Assembling the Tang Yuan
- To assemble the tang yuan, flatten a dough ball to form a approximately 2.5" (6 cm) round wrap with the edges thinner than the center.
- Place a piece of black sesame filling in the middle and wrap the dough around the filling. Finally, roll the tang yuan with your hand to form a ball. Repeat the previous step and this one for the rest of the tang yuan and coat them all with some glutinous rice flour.
- If you are not cooking all the tang yuans right away, it's best to freeze them right after you are done assembling.
Make Brown Sugar Ginger Soup
- Heat a sauce pan over medium heat, add brown sugar in the pan, cook and stir until it starts to melt. This step is optional, but will help bring out the aroma of the sugar.
- Add water and ginger and bring it to a boil. The longer you cook this soup, the more ginger flavor you will get, so adjust this step to suit your taste.

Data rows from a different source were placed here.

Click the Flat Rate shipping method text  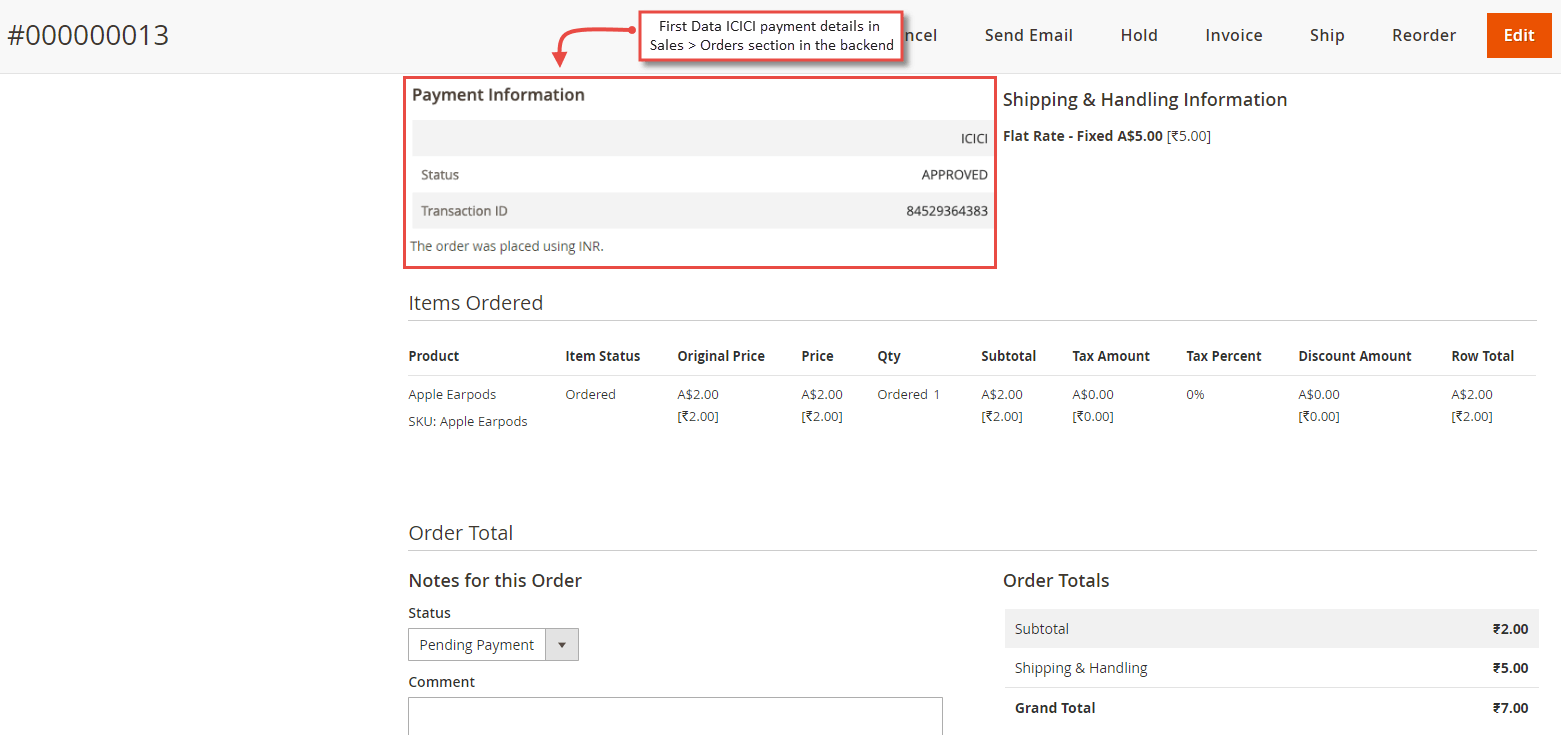click(x=1105, y=135)
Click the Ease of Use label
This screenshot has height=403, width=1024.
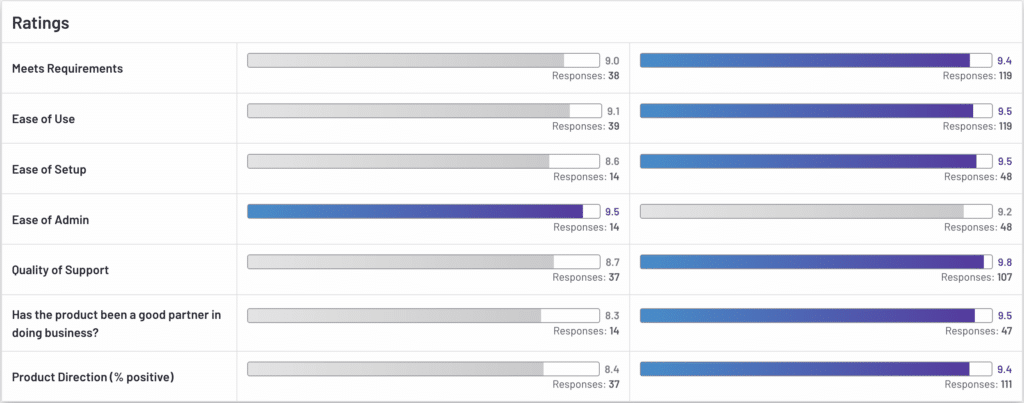[x=43, y=119]
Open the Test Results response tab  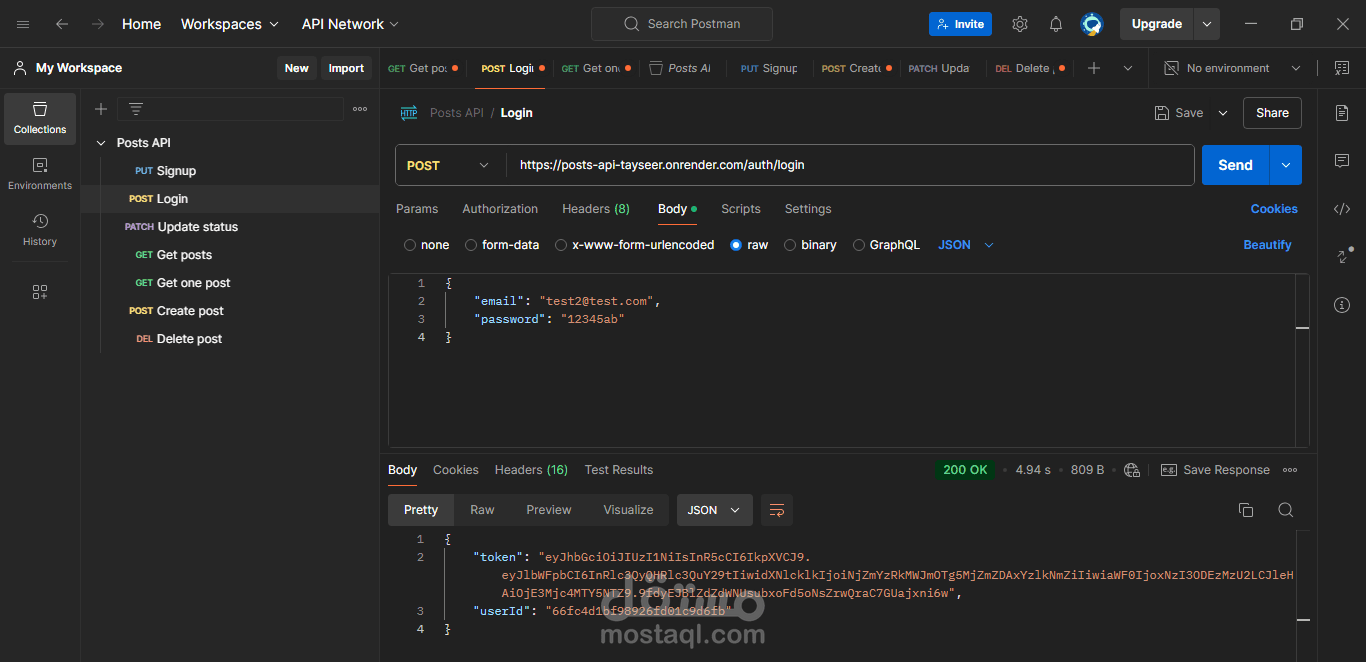tap(618, 470)
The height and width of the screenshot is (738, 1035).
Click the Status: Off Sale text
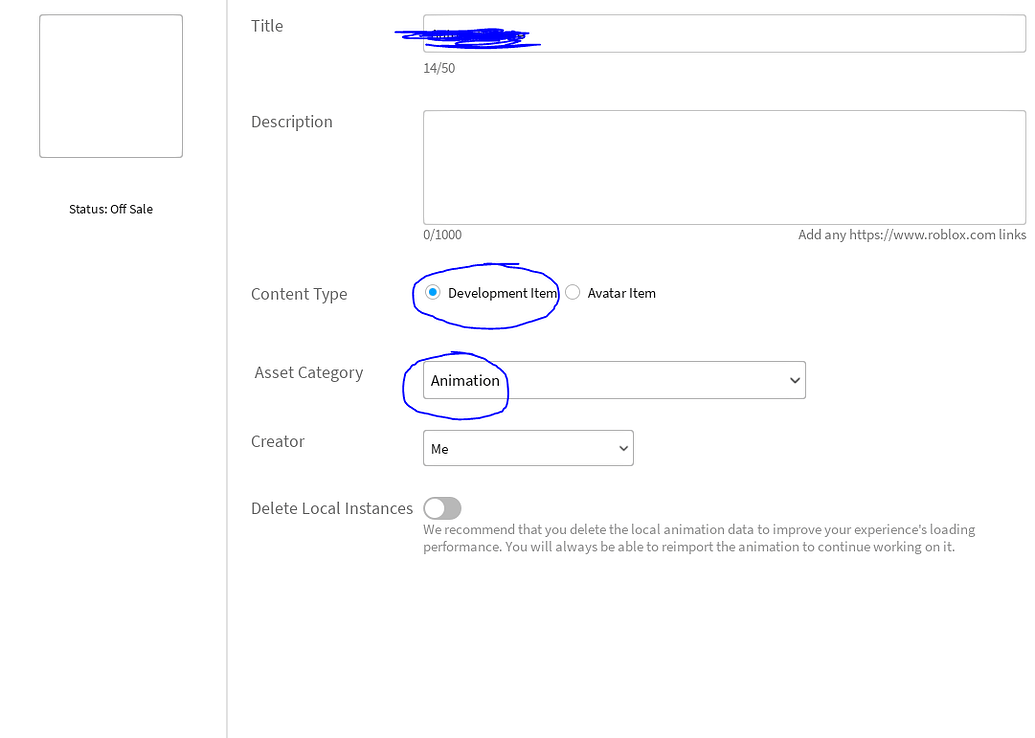point(111,209)
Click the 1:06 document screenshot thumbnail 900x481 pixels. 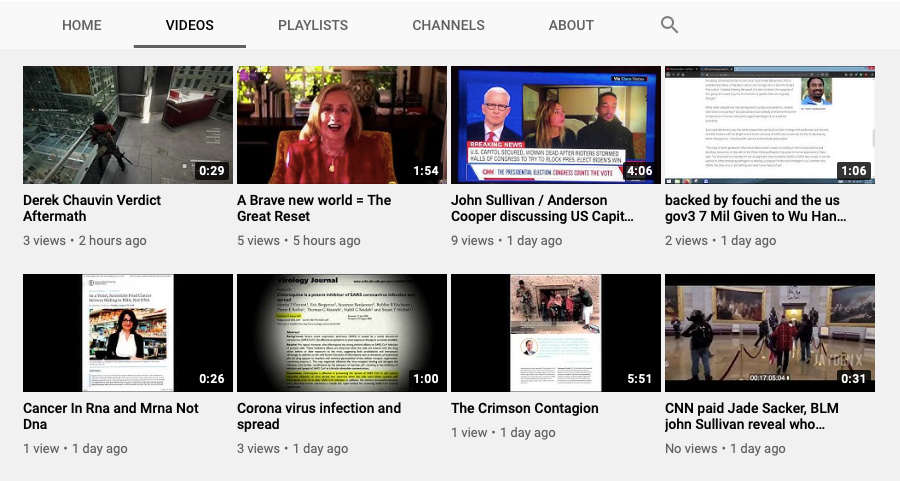pyautogui.click(x=770, y=125)
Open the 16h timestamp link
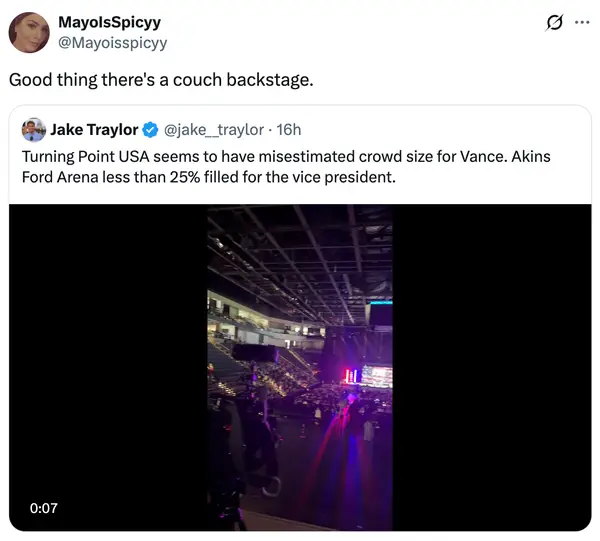 [288, 129]
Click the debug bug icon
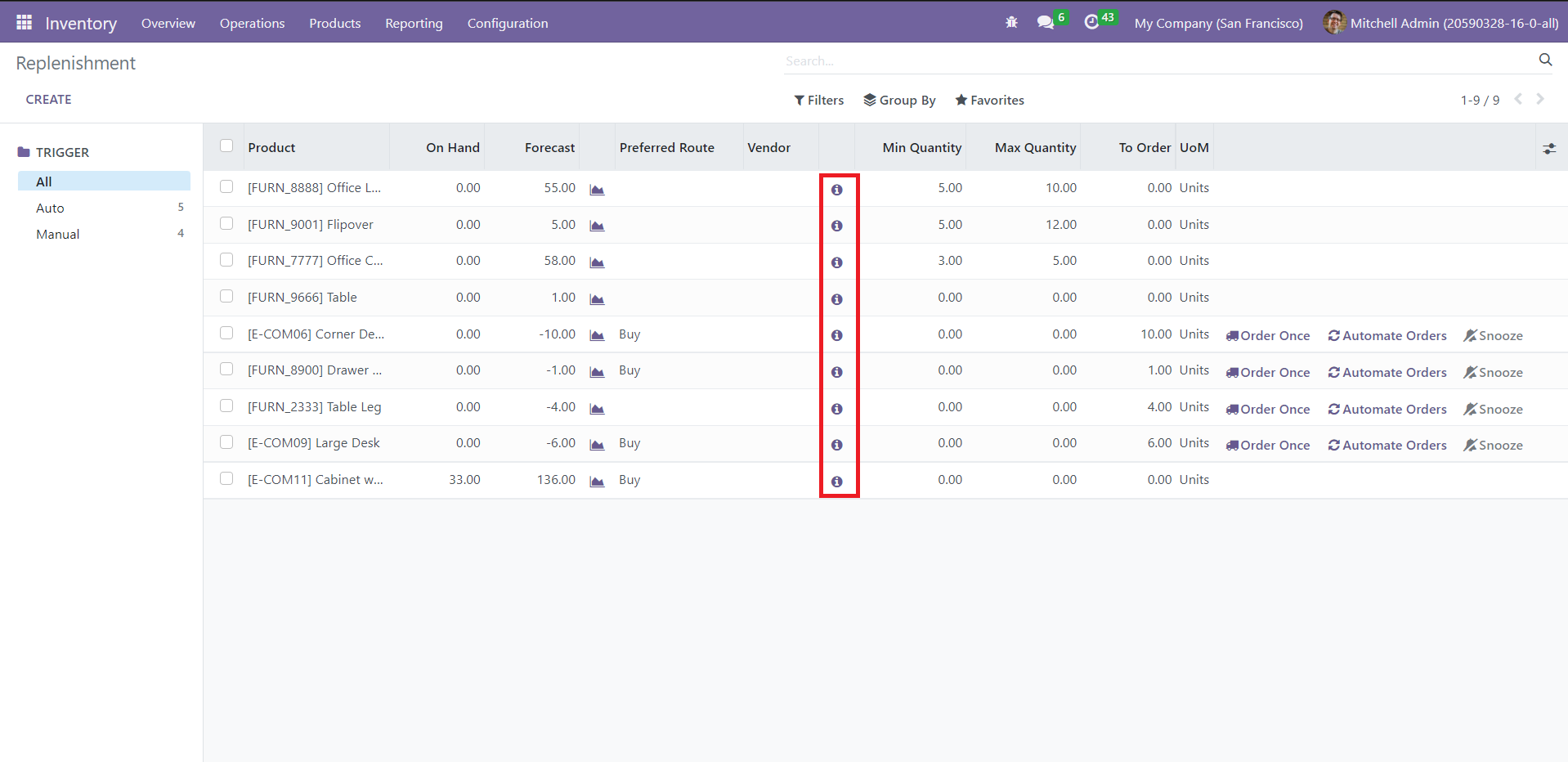 pos(1011,22)
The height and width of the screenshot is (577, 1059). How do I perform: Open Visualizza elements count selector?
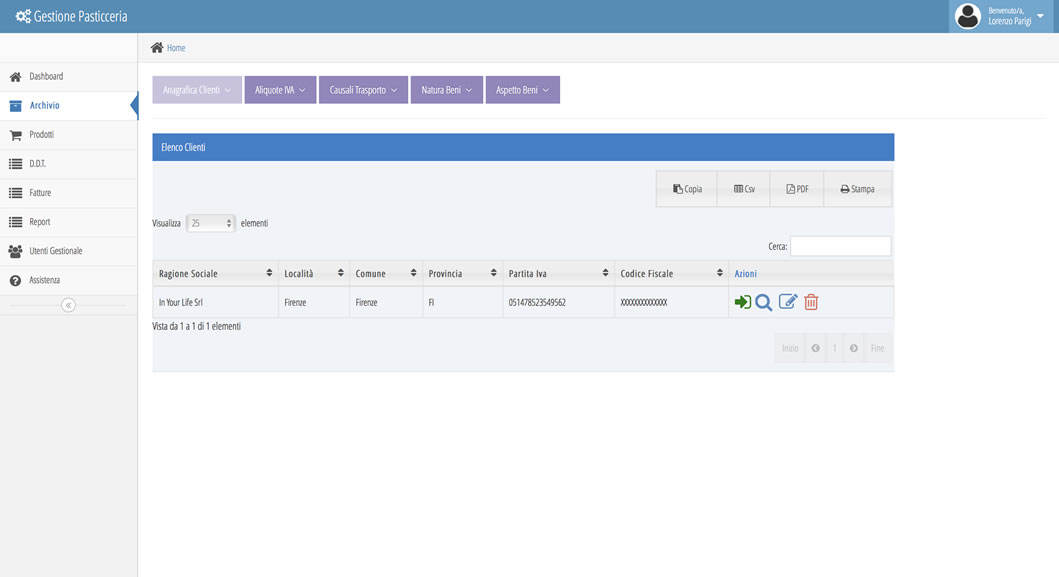(211, 223)
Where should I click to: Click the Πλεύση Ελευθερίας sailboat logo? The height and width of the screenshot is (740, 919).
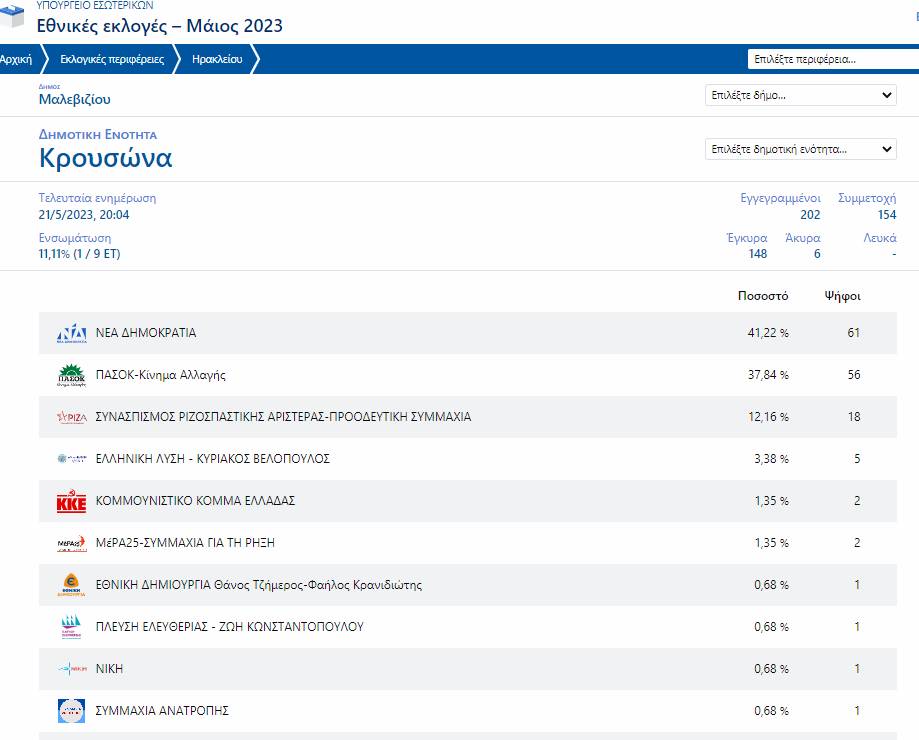[x=72, y=628]
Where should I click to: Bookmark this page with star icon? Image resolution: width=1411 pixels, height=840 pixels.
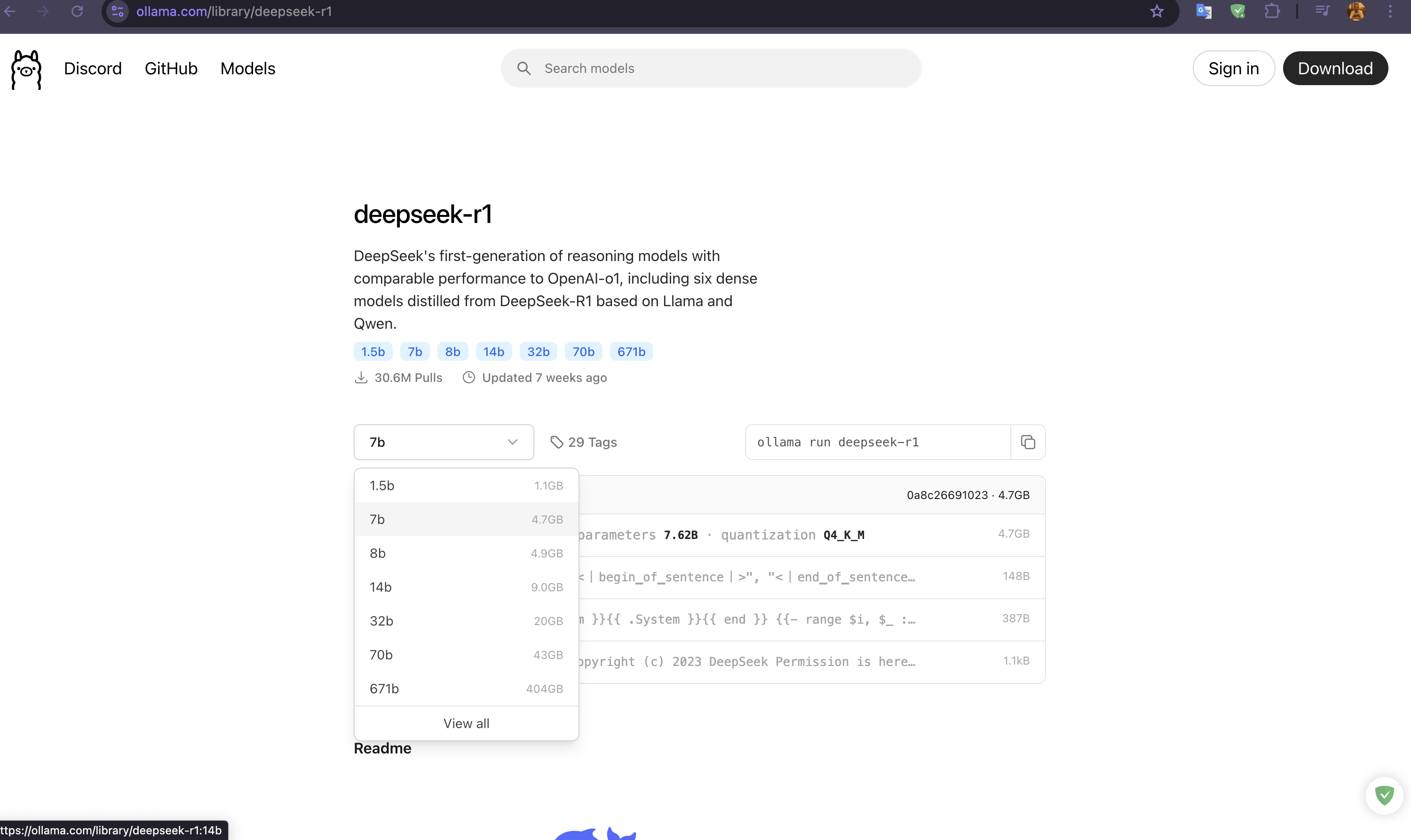click(1156, 11)
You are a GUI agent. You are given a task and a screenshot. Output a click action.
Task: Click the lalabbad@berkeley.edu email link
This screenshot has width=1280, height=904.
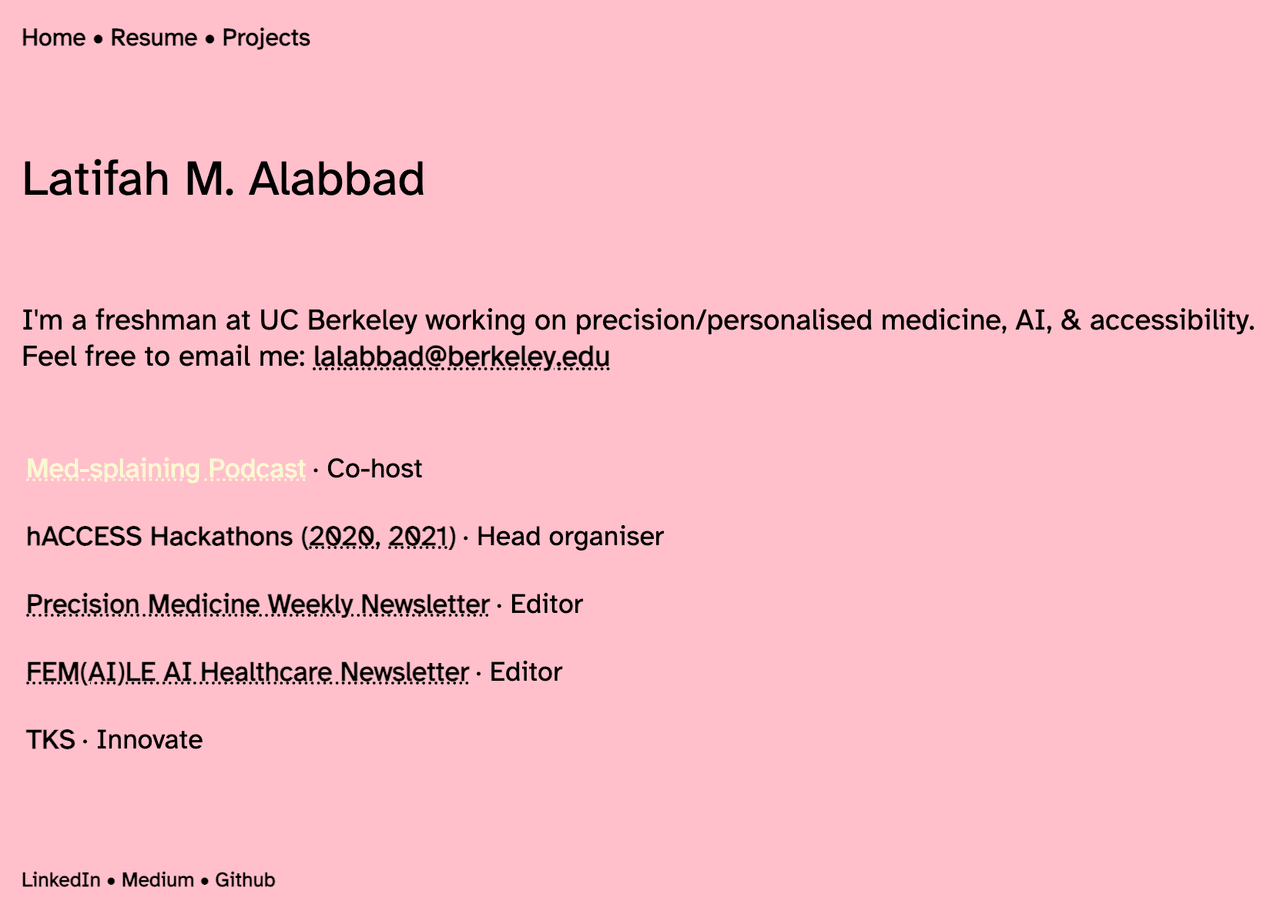(x=461, y=356)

- The soup won't taste very sweet if you use Taiwanese brown sugar. You can add more sugar if you want, but remember that the tang yuan is pretty sweet already.
Cooking instruction ( for cooking 10 tang yuans)
- In a 2qt pot, bring 5 cups of water to a boil, place the Tang Yuan in the water carefully. Gently move them with a spatula or the back of a spoon to prevent from sticking to the bottom of the pot.
- Once the water boils again, decrease the heat to maintain a gentle boil and cook until the tang yuans float.
- Add ginger soup and tang yuan in a bowl and serve.
Freezing Instruction
- Put the tan yuan in a zip lock bag. Line the bag on a tray and make some space between the tang yuan (so they won't stick together when freezing) and then store in the freezer. Once the tang yuan becomes harder, you can remove the tray as they won't stick together anymore now that they've hardened.
Notes
- If you prefer very smooth and oozy filling, blend the black sesame seeds as fine as you can and replace the sugar with powdered sugar. You can also try using sesame paste for an ultra smooth texture, although wrapping this as filling would be more difficult.
- If you don't have a food processor, replace the black sesame seeds with black sesame powder (about ½ cup + 1 tbsp), and replace the sugar with powdered sugar. Soften the butter before mixing it with all other filling ingredients.
- Cover any glutinous rice dough that you are not working on to keep them from drying out. If the dough became dry and starts cracking, simply apply a bit of water with your hand.
- If working in a warmer area, take only part of the black sesame filling out first to assemble and more out once you are finish, to prevent the filling from becoming too soft and hard to wrap.
- Cook or freeze the tang yuan right after you are done making them to maintain their freshness.
- To make a vegan version of this recipe, simply replace the butter with coconut oil.
Lisa says
Looks yummy
VC says
This recipe instructions do not explain when to add the vegetable oil into the dough -- can you please update it?
Edwina says
Oops, sorry! Thank you so much for pointing it out, I just edited it 🙂
Lauren says
Made these and they are super yummy and hold up way better than store-bought! I’ll be making these again for Lunar new year this week!
Sui says
Why is a small amount of dough cookedand added back to the flour mixture please? Thank you 🙏
Edwina says
Hi Sui, it makes the dough easier to work with and also helps improve the texture of the tang yuan.